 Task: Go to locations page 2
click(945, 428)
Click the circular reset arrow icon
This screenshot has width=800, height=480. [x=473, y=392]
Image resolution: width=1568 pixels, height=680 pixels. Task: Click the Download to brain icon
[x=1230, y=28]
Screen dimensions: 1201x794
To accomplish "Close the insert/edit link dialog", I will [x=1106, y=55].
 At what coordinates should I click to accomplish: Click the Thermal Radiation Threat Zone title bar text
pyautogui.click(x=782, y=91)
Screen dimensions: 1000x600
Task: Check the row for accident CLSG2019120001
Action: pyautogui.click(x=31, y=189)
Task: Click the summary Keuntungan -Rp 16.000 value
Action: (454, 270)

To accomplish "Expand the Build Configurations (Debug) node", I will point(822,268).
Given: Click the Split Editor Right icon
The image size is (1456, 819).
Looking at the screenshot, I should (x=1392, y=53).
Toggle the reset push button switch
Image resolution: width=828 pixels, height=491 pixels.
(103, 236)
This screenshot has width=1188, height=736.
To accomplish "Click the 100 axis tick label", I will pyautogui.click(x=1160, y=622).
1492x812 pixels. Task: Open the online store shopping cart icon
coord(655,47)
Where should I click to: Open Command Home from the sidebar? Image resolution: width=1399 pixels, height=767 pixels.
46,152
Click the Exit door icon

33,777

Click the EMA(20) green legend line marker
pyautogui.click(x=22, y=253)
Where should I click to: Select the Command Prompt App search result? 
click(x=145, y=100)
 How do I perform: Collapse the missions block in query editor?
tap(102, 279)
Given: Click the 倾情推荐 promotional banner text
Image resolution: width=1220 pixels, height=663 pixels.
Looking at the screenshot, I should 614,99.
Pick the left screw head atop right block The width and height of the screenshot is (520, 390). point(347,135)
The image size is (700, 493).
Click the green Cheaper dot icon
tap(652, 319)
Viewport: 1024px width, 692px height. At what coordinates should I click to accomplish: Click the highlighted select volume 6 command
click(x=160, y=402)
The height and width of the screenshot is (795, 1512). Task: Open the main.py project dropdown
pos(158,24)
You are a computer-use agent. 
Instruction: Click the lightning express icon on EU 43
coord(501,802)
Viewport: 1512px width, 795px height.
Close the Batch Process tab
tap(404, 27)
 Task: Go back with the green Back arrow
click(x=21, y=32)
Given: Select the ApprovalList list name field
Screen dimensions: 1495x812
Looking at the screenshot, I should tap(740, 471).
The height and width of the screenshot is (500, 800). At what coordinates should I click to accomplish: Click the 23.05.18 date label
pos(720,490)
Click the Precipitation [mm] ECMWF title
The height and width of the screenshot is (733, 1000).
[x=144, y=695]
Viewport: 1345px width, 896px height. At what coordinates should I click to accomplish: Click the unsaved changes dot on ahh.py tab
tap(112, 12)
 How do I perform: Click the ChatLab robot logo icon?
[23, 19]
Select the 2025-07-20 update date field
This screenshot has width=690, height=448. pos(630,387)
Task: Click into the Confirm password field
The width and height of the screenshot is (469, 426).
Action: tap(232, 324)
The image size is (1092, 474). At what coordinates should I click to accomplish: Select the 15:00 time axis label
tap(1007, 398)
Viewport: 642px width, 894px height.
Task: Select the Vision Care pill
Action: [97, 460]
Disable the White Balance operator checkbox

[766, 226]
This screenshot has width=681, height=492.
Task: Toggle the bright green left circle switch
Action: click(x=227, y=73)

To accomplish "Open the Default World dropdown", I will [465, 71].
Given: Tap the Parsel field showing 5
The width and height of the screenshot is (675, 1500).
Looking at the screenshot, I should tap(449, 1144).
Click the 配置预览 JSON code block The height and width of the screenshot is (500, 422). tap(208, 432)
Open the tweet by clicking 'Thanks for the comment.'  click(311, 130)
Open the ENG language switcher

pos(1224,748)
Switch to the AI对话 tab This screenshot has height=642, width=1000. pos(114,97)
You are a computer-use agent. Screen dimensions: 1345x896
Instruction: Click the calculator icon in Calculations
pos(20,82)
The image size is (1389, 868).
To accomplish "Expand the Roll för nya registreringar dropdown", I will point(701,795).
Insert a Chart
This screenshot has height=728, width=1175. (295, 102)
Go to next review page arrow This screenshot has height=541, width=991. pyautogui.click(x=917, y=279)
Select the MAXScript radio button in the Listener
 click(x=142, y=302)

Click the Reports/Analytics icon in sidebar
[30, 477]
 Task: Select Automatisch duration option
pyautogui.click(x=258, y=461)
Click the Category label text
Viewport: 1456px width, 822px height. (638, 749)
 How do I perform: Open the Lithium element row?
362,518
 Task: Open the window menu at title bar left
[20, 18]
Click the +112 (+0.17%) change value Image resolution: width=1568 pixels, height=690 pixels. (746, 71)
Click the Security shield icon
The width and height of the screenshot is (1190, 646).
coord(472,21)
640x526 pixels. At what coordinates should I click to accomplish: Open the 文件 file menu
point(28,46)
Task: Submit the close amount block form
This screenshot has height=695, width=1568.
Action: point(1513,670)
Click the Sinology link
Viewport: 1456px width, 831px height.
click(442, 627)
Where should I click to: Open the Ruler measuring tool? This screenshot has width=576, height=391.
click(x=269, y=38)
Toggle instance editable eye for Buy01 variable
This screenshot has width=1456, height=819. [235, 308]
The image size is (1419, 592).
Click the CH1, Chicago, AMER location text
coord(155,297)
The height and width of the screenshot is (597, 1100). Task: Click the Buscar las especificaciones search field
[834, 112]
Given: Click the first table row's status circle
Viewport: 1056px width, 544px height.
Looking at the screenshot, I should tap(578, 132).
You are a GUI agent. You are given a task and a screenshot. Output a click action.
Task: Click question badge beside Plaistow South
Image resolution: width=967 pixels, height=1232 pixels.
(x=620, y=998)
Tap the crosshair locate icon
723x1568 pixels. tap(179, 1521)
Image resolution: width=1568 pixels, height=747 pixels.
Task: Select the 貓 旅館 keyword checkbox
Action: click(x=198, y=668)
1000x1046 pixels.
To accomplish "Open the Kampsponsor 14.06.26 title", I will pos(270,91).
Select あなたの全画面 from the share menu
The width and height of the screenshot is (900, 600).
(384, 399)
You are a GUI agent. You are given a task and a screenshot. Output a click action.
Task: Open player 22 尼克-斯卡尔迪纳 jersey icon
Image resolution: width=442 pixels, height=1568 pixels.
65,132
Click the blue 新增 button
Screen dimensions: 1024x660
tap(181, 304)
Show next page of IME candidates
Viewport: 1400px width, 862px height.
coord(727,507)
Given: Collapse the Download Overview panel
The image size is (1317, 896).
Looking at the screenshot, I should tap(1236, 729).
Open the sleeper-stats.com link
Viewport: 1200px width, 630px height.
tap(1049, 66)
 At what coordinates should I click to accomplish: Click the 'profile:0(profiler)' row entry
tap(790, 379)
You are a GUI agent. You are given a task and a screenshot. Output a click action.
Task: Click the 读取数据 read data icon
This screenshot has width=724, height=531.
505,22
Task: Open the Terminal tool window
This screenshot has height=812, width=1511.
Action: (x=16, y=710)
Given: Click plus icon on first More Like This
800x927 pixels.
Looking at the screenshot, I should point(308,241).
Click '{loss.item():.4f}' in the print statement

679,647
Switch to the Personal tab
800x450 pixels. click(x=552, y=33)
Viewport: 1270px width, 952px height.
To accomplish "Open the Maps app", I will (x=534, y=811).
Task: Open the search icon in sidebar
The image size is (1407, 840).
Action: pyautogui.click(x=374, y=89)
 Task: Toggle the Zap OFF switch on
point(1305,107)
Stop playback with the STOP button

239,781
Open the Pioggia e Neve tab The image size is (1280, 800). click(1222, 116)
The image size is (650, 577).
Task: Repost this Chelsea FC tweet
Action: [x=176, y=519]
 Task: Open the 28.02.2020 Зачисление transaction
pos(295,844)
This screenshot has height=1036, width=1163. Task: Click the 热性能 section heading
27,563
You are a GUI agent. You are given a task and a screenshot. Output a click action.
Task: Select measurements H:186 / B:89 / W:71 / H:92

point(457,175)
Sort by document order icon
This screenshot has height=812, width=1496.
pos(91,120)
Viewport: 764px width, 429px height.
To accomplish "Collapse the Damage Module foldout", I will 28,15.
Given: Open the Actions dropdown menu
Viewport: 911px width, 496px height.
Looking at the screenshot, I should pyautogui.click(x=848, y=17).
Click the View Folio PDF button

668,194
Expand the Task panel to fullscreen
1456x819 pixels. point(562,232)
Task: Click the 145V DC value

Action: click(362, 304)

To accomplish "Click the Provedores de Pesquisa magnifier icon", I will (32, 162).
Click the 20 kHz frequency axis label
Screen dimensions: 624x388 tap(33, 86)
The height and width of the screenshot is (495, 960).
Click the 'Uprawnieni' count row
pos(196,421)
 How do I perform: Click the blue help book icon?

-------------------------

## [Instruction]
Format the lines of the records from the one containing "This screenshot has height=1036, width=1163." through the one containing "will (32, 162).", inclusive, as a numbered list, leaving out any blank lines.

## [In response]
1. This screenshot has height=1036, width=1163. Task: Click the 热性能 section heading
2. 27,563
3. You are a GUI agent. You are given a task and a screenshot. Output a click action.
4. Task: Select measurements H:186 / B:89 / W:71 / H:92
5. point(457,175)
6. Sort by document order icon
7. This screenshot has height=812, width=1496.
8. pos(91,120)
9. Viewport: 764px width, 429px height.
10. To accomplish "Collapse the Damage Module foldout", I will 28,15.
11. Given: Open the Actions dropdown menu
12. Viewport: 911px width, 496px height.
13. Looking at the screenshot, I should pyautogui.click(x=848, y=17).
14. Click the View Folio PDF button
15. 668,194
16. Expand the Task panel to fullscreen
17. 1456x819 pixels. point(562,232)
18. Task: Click the 145V DC value
19. Action: click(362, 304)
20. To accomplish "Click the Provedores de Pesquisa magnifier icon", I will (32, 162).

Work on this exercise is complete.